Format the lines of the records below, starting with the line containing "The width and height of the screenshot is (1020, 765)." and continuing through the line containing "The image size is (1858, 712).", as a JSON list of strings with one string per line and blank lines omitted.

START Records supplied

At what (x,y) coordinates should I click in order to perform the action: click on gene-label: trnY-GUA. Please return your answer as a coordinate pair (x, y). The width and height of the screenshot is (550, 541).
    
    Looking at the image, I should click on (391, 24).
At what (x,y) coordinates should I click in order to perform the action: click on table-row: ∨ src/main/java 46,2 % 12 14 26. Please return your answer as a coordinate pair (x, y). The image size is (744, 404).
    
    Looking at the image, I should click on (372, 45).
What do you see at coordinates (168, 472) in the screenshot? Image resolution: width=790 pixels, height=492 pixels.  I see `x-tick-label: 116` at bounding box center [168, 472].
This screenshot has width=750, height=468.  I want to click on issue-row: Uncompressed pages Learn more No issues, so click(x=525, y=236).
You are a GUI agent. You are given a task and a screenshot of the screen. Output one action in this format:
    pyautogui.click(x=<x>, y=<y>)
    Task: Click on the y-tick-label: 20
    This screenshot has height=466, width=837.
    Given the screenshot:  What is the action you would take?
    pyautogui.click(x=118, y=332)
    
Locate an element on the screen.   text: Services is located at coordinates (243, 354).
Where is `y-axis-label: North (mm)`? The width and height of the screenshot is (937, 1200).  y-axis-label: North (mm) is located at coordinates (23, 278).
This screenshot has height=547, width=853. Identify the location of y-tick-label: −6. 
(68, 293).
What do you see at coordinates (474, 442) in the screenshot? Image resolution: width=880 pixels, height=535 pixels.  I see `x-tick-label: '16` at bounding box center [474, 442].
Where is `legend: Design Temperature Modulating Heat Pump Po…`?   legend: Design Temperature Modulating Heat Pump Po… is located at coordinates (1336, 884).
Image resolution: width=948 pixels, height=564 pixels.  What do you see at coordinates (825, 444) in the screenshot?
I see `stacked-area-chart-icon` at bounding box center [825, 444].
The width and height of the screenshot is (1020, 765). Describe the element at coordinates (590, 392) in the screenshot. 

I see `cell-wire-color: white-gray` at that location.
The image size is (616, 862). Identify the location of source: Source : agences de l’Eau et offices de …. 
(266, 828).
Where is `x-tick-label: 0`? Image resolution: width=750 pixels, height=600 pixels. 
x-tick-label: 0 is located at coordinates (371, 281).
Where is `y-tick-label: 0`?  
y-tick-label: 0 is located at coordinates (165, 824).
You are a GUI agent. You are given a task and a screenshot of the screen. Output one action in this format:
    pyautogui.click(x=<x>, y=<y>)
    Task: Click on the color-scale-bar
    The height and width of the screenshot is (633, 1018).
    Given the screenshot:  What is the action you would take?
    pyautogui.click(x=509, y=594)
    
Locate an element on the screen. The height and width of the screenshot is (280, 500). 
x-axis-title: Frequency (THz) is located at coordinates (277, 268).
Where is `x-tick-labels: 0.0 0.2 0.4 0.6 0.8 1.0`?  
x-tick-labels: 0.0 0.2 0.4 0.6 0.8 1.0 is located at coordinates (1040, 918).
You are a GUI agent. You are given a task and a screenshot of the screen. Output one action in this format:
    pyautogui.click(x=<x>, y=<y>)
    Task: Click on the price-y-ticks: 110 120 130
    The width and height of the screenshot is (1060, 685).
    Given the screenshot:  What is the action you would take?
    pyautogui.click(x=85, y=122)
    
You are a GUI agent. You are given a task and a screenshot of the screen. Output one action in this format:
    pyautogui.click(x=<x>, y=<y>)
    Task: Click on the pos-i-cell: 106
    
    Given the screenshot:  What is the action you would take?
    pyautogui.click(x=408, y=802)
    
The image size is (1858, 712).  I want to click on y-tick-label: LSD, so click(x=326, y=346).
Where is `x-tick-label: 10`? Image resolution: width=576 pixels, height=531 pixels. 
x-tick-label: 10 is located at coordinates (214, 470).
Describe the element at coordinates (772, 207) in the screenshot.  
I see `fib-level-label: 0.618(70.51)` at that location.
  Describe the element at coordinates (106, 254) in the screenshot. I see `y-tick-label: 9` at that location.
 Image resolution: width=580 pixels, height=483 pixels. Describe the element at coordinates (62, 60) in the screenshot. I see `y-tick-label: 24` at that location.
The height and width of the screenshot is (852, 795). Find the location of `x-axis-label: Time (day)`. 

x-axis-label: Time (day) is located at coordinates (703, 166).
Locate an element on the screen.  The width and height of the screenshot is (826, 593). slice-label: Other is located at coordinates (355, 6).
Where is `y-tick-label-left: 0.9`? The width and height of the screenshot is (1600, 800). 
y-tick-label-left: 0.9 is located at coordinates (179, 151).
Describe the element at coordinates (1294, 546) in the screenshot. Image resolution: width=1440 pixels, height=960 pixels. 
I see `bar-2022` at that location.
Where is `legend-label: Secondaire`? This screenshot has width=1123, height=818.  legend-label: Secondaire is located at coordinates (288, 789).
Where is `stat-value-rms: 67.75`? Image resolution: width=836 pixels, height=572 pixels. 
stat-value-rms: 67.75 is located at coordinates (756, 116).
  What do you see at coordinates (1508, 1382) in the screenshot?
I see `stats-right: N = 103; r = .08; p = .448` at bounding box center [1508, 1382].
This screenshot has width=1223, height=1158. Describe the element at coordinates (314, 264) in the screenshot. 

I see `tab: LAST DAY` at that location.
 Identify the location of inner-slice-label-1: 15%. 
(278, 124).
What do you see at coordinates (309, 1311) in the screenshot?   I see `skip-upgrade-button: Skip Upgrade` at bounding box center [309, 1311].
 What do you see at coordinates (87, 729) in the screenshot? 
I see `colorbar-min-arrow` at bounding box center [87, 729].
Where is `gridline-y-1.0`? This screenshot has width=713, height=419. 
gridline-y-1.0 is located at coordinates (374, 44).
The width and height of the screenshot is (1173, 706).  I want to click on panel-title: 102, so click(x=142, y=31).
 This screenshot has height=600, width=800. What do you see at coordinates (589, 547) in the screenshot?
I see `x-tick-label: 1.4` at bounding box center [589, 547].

END Records supplied

**Written reply:**
[
  "The width and height of the screenshot is (1020, 765). Describe the element at coordinates (590, 392) in the screenshot. ",
  "I see `cell-wire-color: white-gray` at that location.",
  "The image size is (616, 862). Identify the location of source: Source : agences de l’Eau et offices de …. ",
  "(266, 828).",
  "Where is `x-tick-label: 0`? Image resolution: width=750 pixels, height=600 pixels. ",
  "x-tick-label: 0 is located at coordinates (371, 281).",
  "Where is `y-tick-label: 0`?  ",
  "y-tick-label: 0 is located at coordinates (165, 824).",
  "You are a GUI agent. You are given a task and a screenshot of the screen. Output one action in this format:",
  "    pyautogui.click(x=<x>, y=<y>)",
  "    Task: Click on the color-scale-bar",
  "    The height and width of the screenshot is (633, 1018).",
  "    Given the screenshot:  What is the action you would take?",
  "    pyautogui.click(x=509, y=594)",
  "Locate an element on the screen. The height and width of the screenshot is (280, 500). ",
  "x-axis-title: Frequency (THz) is located at coordinates (277, 268).",
  "Where is `x-tick-labels: 0.0 0.2 0.4 0.6 0.8 1.0`?  ",
  "x-tick-labels: 0.0 0.2 0.4 0.6 0.8 1.0 is located at coordinates (1040, 918).",
  "You are a GUI agent. You are given a task and a screenshot of the screen. Output one action in this format:",
  "    pyautogui.click(x=<x>, y=<y>)",
  "    Task: Click on the price-y-ticks: 110 120 130",
  "    The width and height of the screenshot is (1060, 685).",
  "    Given the screenshot:  What is the action you would take?",
  "    pyautogui.click(x=85, y=122)",
  "You are a GUI agent. You are given a task and a screenshot of the screen. Output one action in this format:",
  "    pyautogui.click(x=<x>, y=<y>)",
  "    Task: Click on the pos-i-cell: 106",
  "    Given the screenshot:  What is the action you would take?",
  "    pyautogui.click(x=408, y=802)",
  "The image size is (1858, 712).  I want to click on y-tick-label: LSD, so click(x=326, y=346)."
]